● **WHAT IS REQUIRED**: Please render the material below as a Markdown table with the columns Row and Text, numbering each line in order, skipping blank lines and leaving the pictures out.

* Begin LISTING *

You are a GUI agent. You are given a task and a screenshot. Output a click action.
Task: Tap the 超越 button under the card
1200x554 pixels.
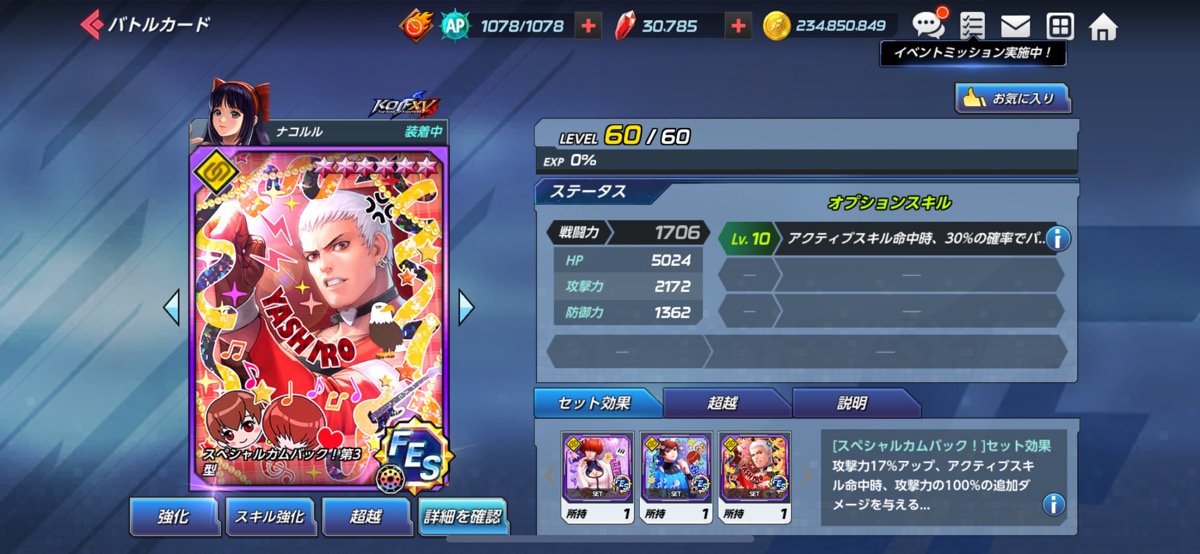point(366,516)
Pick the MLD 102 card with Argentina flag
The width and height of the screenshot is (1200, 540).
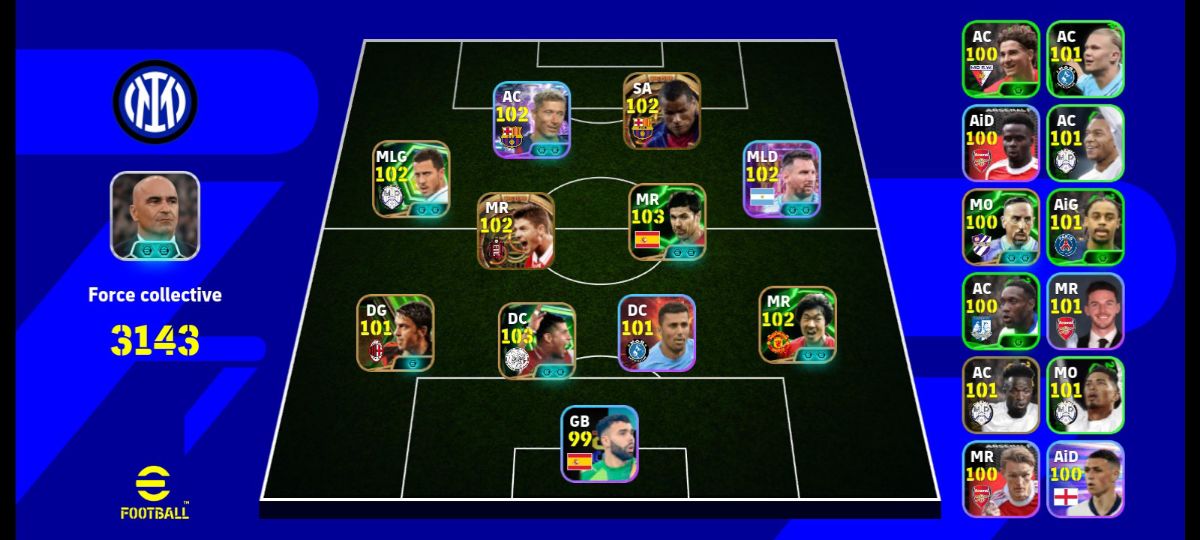(x=782, y=179)
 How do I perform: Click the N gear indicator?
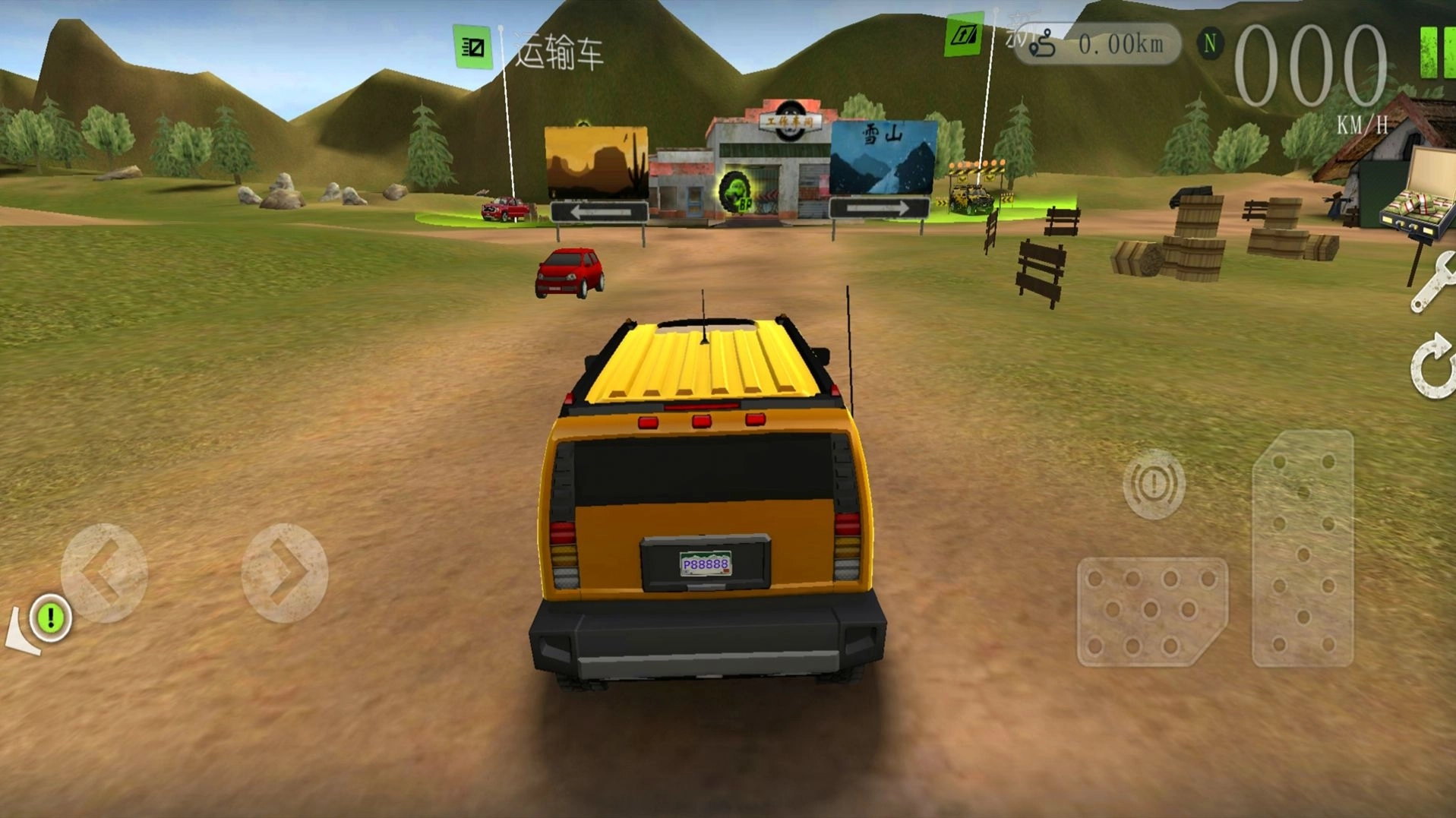[x=1211, y=44]
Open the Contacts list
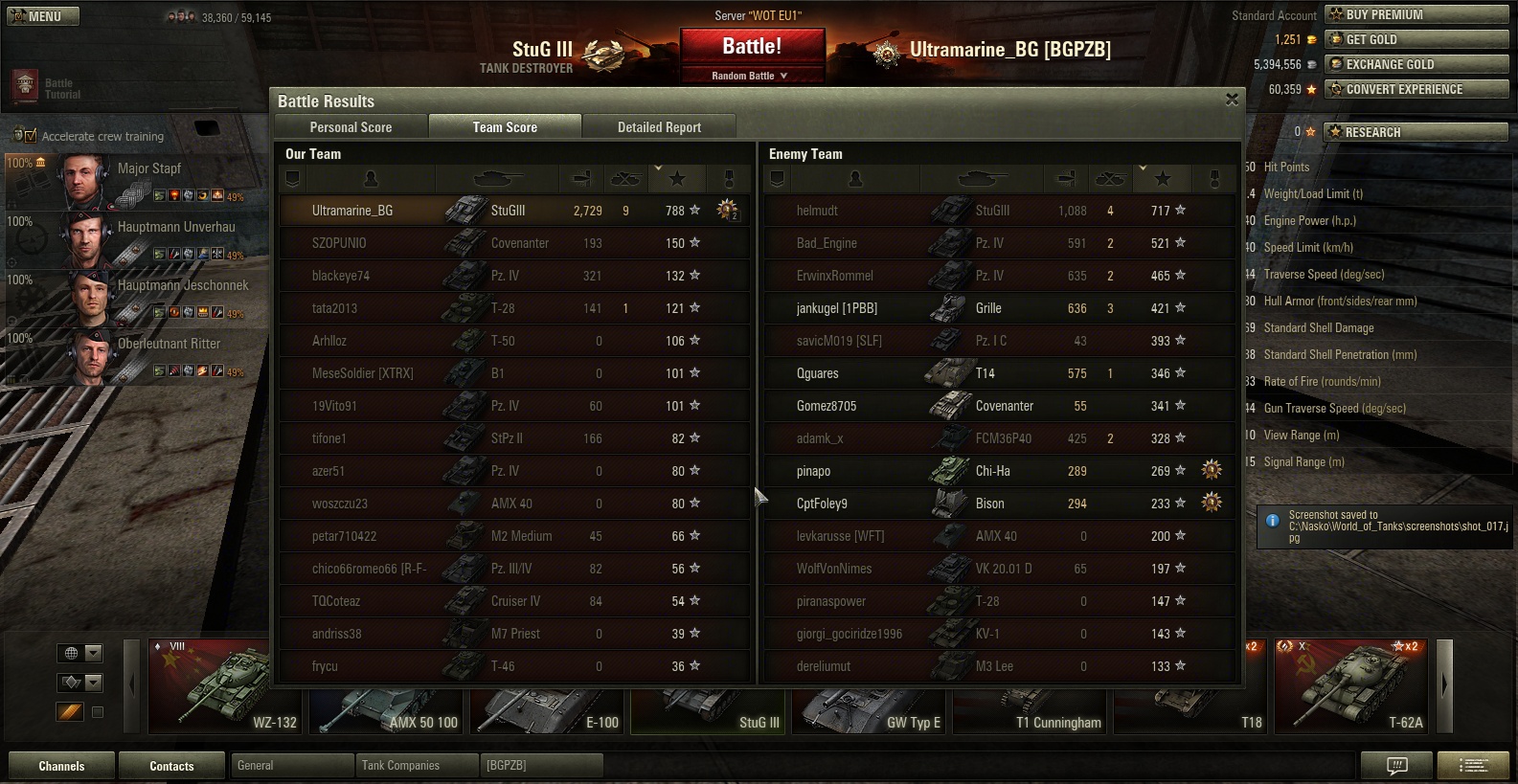 coord(171,766)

* End LISTING *

● **SOLVED EXERCISE**:
| Row | Text |
|---|---|
| 1 | You are a GUI agent. You are given a task and a screenshot. Output a click action. |
| 2 | Task: Tap the 超越 button under the card |
| 3 | 1200x554 pixels. |
| 4 | point(366,516) |
| 5 | Pick the MLD 102 card with Argentina flag |
| 6 | The width and height of the screenshot is (1200, 540). |
| 7 | (x=782, y=179) |
| 8 |  How do I perform: Click the N gear indicator? |
| 9 | [x=1211, y=44] |
| 10 | Open the Contacts list |
| 11 |  coord(171,766) |